One of Jones’s earliest novels, it has a far simpler plot than most of hers: an unhappily blended family has hijinks with a magic chemistry set. I wouldn’t put it in her top ten or even top fifteen (maybe top twenty) novels, but I have re-read it several times and it reliably cracks me up. Rather unusually for Jones, it contains sympathetic parents, including, eventually, the eponymous ogre.

They came home from school to the not quite unexpected sight of six enormous toffee-bars undulating down the stairs toward them.

This sentence both sums up the novel and demonstrates Jones’s particular sense of humor and genius for creating inherently funny situations and then combining the perfect wording with the perfect image to put me, at least, on the floor. What makes this sentence so brilliant is the combination of the image, the resignation to the oncoming catastrophe implied in “not quite unexpected,” and the word “undulating.”

The Ogre Downstairs

From: [identity profile] sarahtales.livejournal.com


Oh, Malcolm McIntyre. *dreamy sigh* (I was young and impressionable, okay.)
skygiants: Princess Tutu, facing darkness with a green light in the distance (agony!!!)

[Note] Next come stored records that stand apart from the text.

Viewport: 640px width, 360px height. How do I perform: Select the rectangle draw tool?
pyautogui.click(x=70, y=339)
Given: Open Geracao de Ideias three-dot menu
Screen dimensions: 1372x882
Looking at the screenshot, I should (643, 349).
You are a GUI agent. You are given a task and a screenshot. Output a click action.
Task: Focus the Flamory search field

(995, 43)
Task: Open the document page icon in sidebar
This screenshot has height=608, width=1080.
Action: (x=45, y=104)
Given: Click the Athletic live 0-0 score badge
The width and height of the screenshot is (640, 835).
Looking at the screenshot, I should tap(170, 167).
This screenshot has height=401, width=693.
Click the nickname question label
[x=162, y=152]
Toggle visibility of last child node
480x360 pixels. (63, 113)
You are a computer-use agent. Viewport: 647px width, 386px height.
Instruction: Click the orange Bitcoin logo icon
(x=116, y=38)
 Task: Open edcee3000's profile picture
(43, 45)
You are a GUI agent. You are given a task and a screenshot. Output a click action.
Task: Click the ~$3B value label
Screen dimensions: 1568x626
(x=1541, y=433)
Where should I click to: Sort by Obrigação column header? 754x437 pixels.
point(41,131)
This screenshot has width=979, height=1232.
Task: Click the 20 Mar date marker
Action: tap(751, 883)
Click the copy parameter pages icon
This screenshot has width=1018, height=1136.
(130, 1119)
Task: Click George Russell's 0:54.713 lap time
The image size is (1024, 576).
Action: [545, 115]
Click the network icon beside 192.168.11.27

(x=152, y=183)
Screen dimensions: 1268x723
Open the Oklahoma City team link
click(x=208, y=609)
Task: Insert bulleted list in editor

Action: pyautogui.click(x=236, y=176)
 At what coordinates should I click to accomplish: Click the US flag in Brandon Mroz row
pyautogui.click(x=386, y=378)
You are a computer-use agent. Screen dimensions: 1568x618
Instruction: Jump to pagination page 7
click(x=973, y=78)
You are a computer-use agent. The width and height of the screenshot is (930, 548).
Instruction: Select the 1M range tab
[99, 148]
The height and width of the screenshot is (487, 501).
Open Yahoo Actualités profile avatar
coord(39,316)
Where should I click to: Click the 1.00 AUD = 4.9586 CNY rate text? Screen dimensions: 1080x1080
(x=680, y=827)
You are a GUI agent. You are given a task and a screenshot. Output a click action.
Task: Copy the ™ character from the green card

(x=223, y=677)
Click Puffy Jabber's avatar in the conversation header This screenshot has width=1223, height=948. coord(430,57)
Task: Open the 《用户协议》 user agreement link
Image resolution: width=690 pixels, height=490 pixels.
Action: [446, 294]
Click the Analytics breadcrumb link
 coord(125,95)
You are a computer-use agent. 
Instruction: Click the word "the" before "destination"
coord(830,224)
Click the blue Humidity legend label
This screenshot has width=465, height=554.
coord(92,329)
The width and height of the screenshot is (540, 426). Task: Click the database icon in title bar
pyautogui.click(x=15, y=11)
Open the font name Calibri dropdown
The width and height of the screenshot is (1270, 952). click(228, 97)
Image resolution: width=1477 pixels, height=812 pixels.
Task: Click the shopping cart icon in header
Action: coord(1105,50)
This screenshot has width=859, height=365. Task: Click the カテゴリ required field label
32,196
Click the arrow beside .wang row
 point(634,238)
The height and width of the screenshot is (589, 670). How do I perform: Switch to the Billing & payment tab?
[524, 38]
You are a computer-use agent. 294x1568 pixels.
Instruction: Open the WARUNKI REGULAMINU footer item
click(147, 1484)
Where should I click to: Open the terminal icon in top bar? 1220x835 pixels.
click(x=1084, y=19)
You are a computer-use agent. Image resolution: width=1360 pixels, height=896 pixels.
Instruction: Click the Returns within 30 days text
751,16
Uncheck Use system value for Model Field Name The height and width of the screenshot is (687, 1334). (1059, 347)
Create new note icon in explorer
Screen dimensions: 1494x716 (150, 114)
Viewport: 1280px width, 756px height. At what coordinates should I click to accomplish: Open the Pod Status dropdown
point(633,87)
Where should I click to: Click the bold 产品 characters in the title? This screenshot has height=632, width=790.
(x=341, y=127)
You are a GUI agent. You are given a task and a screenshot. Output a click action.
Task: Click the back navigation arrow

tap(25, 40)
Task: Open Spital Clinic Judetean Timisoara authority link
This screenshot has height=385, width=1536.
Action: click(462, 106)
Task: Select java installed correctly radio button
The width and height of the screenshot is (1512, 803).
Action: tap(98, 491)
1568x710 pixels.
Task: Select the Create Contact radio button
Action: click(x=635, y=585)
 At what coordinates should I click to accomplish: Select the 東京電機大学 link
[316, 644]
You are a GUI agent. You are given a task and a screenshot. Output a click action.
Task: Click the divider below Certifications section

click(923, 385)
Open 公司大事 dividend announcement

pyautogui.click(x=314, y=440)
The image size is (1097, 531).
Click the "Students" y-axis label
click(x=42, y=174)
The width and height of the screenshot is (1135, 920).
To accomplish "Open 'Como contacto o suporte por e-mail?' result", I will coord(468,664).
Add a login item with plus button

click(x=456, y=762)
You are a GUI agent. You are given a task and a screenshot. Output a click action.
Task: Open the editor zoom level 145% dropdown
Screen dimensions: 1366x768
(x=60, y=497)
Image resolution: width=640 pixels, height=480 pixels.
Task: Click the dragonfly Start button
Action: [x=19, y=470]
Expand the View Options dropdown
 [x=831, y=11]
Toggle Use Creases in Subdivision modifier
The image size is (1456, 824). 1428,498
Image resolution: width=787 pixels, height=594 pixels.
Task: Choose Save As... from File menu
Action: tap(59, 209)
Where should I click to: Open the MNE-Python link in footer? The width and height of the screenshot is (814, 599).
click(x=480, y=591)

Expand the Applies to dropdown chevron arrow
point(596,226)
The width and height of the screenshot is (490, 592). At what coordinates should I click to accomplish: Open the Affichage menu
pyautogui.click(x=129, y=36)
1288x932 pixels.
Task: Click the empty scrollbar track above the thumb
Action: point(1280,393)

From: [personal profile] skygiants


It's not that he's really a jerk, it's just that his face doesn't show emotion properly!
skygiants: Sophie from Howl's Moving Castle with Calcifer hovering over her hands (a life less ordinary)

From: [personal profile] skygiants


Oh, The Ogre Downstairs! Despite not being particularly deep or complicated, it has always been one of my absolute favorites of hers for the way the different kids' cranky antagonism gradually turns into cranky family feeling. (But then I have a weakness for bickering siblings and created families.)

Also, I never fail to laugh at the bodyswapping and the pink soccer balls.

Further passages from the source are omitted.